* _TEXT SEGMENT_:
START
Wednesday

The unlikely Mom

Welcome friends of Karen Ehman. If you didn't come here from there go there NOW. She's doing this awesome Christmas carnival and you can win some fantastic stuff!

If Karen is introducing us, hey, I'm Whitney. Thanks for popping by. I'm a Mom. When I used to introduce myself to people I'd start with that and then list a mini-resume to try and beef it up a bit. I want you to like me and be kind of impressed. Because I'm a pretty anemic Mom. I felt like my resume needed a little shine. Six years later, I'm good with being a Mom. Most days that singular job is more than I can pull off.

I didn't expect to like it much less love it-being a Mom. I knew that by some divine intervention I would love my children; I prayed I would like them. Because in general I don't really like kids. I think I have the spiritual gift of disciplining other people's children. Anybody else? If you've ever finished this sentence in your head, "what he really needs is a good..." you know what I'm talking about. No? Just me? Okay, please, please, please still be my friend.

So anyway, I knew I'd love my kids, but the dailiness of actually being a Mom, I wasn't' sure I'd like that.

This doesn't come naturally to me. I've seen natural Mom's. I had one. I hang out with a whole sorority of natural Mom's almost every day. For me, being a Mom (at least a good one, a Biblical one) takes a whole lot of Jesus. You know?

I forget until after noon to change my toddler's diaper-his OVERNIGHT diaper! We eat fast food a lot. My boys play their DS at the table when we go out to dinner. I've been called out by more than one of them for "not talking nice to Daddy." Seriously, do you feel so much better about yourself? (Subscribe now; I'm a daily dose of mommy-feel good!)

I have endured more sanctification in the last six years than I think I had in the ten prior. Nothing reveals my overabundance of flesh like three little boys. Motherhood doesn't hide a multitude of sins, in my case it highlights them. Where I should offer grace, a short fuse flares. Where they should hear gentleness, a snarky comment flies.
END
Copy the blog post word for word from "I forget until" to "of mommy-feel good!)". The listing that comes next has no connection to the blog post.

* _SUPPLIED MATERIAL_:
START
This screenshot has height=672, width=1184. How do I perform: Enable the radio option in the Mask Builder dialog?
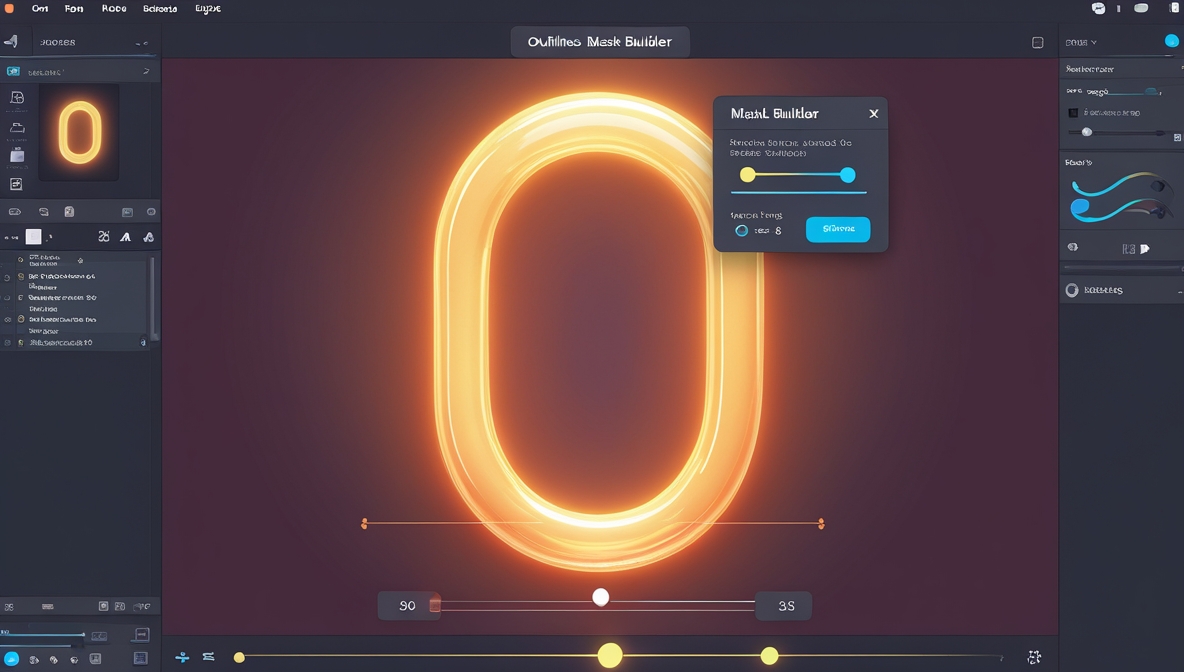[742, 229]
END
* _THE RESULT_:
I forget until after noon to change my toddler's diaper-his OVERNIGHT diaper! We eat fast food a lot. My boys play their DS at the table when we go out to dinner. I've been called out by more than one of them for "not talking nice to Daddy." Seriously, do you feel so much better about yourself? (Subscribe now; I'm a daily dose of mommy-feel good!)